* WHAT IS ASKED: Edit the entries below so that each "double arrow" becomes "two-headed arrow", and leave everything else unchanged.
--- START SUPPLIED RECORDS ---
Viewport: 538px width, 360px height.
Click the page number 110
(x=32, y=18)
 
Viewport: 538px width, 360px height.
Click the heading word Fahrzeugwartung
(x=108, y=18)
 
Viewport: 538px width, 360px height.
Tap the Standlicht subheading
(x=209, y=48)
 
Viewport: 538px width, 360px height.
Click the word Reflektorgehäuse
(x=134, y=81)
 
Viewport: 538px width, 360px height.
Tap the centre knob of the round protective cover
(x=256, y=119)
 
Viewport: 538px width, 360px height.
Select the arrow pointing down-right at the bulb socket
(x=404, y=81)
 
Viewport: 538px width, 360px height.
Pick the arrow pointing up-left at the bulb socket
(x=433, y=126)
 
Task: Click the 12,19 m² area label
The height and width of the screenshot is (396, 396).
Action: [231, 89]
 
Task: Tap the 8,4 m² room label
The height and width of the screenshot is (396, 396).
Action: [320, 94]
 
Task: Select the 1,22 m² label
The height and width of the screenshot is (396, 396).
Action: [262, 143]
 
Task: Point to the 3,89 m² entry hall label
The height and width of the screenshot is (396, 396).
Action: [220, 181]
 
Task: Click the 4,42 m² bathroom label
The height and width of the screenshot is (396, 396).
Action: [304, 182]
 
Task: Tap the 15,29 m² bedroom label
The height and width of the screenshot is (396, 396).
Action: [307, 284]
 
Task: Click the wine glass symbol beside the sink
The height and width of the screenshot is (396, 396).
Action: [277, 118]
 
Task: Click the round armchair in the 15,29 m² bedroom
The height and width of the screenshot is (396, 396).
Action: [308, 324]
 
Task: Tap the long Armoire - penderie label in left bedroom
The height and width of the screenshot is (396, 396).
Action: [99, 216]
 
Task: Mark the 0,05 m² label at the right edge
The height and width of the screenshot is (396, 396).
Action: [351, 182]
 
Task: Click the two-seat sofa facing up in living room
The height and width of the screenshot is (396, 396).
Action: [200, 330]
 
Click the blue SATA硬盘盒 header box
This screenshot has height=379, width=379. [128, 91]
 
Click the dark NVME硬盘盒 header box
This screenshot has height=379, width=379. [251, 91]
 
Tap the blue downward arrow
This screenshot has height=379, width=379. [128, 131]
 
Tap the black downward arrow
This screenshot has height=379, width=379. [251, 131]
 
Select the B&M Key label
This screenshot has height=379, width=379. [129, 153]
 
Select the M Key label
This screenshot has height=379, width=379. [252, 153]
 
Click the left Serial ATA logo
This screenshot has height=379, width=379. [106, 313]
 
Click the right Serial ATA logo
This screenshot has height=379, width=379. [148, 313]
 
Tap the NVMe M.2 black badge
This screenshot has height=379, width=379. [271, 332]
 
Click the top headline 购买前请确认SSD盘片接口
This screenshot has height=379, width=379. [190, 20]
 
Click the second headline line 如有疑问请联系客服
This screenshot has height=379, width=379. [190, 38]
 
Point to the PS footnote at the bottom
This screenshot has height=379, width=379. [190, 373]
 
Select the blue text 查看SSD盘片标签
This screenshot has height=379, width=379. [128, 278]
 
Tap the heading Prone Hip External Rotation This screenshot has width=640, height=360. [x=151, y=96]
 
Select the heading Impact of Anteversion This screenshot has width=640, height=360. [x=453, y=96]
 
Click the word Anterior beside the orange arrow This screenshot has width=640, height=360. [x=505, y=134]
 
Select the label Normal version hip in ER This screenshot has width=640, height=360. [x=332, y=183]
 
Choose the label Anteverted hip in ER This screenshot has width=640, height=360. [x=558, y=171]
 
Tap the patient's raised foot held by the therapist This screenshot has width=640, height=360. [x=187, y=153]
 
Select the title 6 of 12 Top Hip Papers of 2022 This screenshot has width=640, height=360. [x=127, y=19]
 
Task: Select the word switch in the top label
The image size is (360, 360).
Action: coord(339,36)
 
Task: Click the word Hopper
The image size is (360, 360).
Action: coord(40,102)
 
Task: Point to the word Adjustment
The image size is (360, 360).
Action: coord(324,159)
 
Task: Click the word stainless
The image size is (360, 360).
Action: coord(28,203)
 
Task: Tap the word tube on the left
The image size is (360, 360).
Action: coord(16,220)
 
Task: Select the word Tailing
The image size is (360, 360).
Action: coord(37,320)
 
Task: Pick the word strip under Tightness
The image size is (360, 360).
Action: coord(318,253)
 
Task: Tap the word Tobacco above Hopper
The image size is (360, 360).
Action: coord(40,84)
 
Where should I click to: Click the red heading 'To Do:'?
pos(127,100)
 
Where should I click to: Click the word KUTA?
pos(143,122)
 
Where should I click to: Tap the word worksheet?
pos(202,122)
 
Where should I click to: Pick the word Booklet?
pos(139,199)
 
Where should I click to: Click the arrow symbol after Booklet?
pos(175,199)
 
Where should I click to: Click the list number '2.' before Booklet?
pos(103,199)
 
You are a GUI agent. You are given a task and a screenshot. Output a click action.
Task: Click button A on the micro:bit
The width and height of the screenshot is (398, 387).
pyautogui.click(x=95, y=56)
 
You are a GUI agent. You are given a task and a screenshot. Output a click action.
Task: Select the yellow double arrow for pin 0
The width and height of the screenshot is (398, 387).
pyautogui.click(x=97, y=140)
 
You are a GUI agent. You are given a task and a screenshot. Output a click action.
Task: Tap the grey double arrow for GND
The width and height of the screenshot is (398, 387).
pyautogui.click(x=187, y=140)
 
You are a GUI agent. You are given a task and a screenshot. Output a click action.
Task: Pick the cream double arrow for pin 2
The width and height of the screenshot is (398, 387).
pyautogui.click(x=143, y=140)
--- END SUPPLIED RECORDS ---
* ANSWER FOR THIS EXERCISE:
Viewport: 538px width, 360px height.
Click the page number 110
(x=32, y=18)
 
Viewport: 538px width, 360px height.
Click the heading word Fahrzeugwartung
(x=108, y=18)
 
Viewport: 538px width, 360px height.
Tap the Standlicht subheading
(x=209, y=48)
 
Viewport: 538px width, 360px height.
Click the word Reflektorgehäuse
(x=134, y=81)
 
Viewport: 538px width, 360px height.
Tap the centre knob of the round protective cover
(x=256, y=119)
 
Viewport: 538px width, 360px height.
Select the arrow pointing down-right at the bulb socket
(x=404, y=81)
 
Viewport: 538px width, 360px height.
Pick the arrow pointing up-left at the bulb socket
(x=433, y=126)
 
Task: Click the 12,19 m² area label
The height and width of the screenshot is (396, 396).
Action: [231, 89]
 
Task: Tap the 8,4 m² room label
The height and width of the screenshot is (396, 396).
Action: [320, 94]
 
Task: Select the 1,22 m² label
The height and width of the screenshot is (396, 396).
Action: [262, 143]
 
Task: Point to the 3,89 m² entry hall label
The height and width of the screenshot is (396, 396).
Action: [220, 181]
 
Task: Click the 4,42 m² bathroom label
The height and width of the screenshot is (396, 396).
Action: [304, 182]
 
Task: Tap the 15,29 m² bedroom label
The height and width of the screenshot is (396, 396).
Action: [307, 284]
 
Task: Click the wine glass symbol beside the sink
The height and width of the screenshot is (396, 396).
Action: [277, 118]
 
Task: Click the round armchair in the 15,29 m² bedroom
The height and width of the screenshot is (396, 396).
Action: [308, 324]
 
Task: Tap the long Armoire - penderie label in left bedroom
The height and width of the screenshot is (396, 396).
Action: [99, 216]
 
Task: Mark the 0,05 m² label at the right edge
The height and width of the screenshot is (396, 396).
Action: [351, 182]
 
Task: Click the two-seat sofa facing up in living room
The height and width of the screenshot is (396, 396).
Action: [200, 330]
 
Click the blue SATA硬盘盒 header box
This screenshot has height=379, width=379. [128, 91]
 
Click the dark NVME硬盘盒 header box
This screenshot has height=379, width=379. [251, 91]
 
Tap the blue downward arrow
This screenshot has height=379, width=379. [128, 131]
 
Tap the black downward arrow
This screenshot has height=379, width=379. [251, 131]
 
Select the B&M Key label
This screenshot has height=379, width=379. [129, 153]
 
Select the M Key label
This screenshot has height=379, width=379. [252, 153]
 
Click the left Serial ATA logo
This screenshot has height=379, width=379. [106, 313]
 
Click the right Serial ATA logo
This screenshot has height=379, width=379. [148, 313]
 
Tap the NVMe M.2 black badge
This screenshot has height=379, width=379. [271, 332]
 
Click the top headline 购买前请确认SSD盘片接口
This screenshot has height=379, width=379. [190, 20]
 
Click the second headline line 如有疑问请联系客服
This screenshot has height=379, width=379. [190, 38]
 
Point to the PS footnote at the bottom
This screenshot has height=379, width=379. [190, 373]
 
Select the blue text 查看SSD盘片标签
This screenshot has height=379, width=379. [128, 278]
 
Tap the heading Prone Hip External Rotation This screenshot has width=640, height=360. [x=151, y=96]
 
Select the heading Impact of Anteversion This screenshot has width=640, height=360. [x=453, y=96]
 
Click the word Anterior beside the orange arrow This screenshot has width=640, height=360. [x=505, y=134]
 
Select the label Normal version hip in ER This screenshot has width=640, height=360. [x=332, y=183]
 
Choose the label Anteverted hip in ER This screenshot has width=640, height=360. [x=558, y=171]
 
Tap the patient's raised foot held by the therapist This screenshot has width=640, height=360. [x=187, y=153]
 
Select the title 6 of 12 Top Hip Papers of 2022 This screenshot has width=640, height=360. [x=127, y=19]
 
Task: Select the word switch in the top label
The image size is (360, 360).
Action: coord(339,36)
 
Task: Click the word Hopper
The image size is (360, 360).
Action: coord(40,102)
 
Task: Point to the word Adjustment
The image size is (360, 360).
Action: coord(324,159)
 
Task: Click the word stainless
The image size is (360, 360).
Action: coord(28,203)
 
Task: Tap the word tube on the left
The image size is (360, 360).
Action: coord(16,220)
 
Task: Select the word Tailing
The image size is (360, 360).
Action: coord(37,320)
 
Task: Pick the word strip under Tightness
The image size is (360, 360).
Action: coord(318,253)
 
Task: Tap the word Tobacco above Hopper
The image size is (360, 360).
Action: coord(40,84)
 
Where should I click to: Click the red heading 'To Do:'?
pos(127,100)
 
Where should I click to: Click the word KUTA?
pos(143,122)
 
Where should I click to: Tap the word worksheet?
pos(202,122)
 
Where should I click to: Pick the word Booklet?
pos(139,199)
 
Where should I click to: Click the arrow symbol after Booklet?
pos(175,199)
 
Where should I click to: Click the list number '2.' before Booklet?
pos(103,199)
 
You are a GUI agent. You are given a task and a screenshot. Output a click action.
Task: Click button A on the micro:bit
The width and height of the screenshot is (398, 387).
pyautogui.click(x=95, y=56)
 
You are a GUI agent. You are given a task and a screenshot. Output a click action.
Task: Select the yellow two-headed arrow for pin 0
The width and height of the screenshot is (398, 387).
pyautogui.click(x=97, y=140)
 
You are a GUI agent. You are given a task and a screenshot. Output a click action.
Task: Tap the grey two-headed arrow for GND
The width and height of the screenshot is (398, 387).
pyautogui.click(x=187, y=140)
 
You are a GUI agent. You are given a task and a screenshot. Output a click action.
Task: Pick the cream two-headed arrow for pin 2
The width and height of the screenshot is (398, 387).
pyautogui.click(x=143, y=140)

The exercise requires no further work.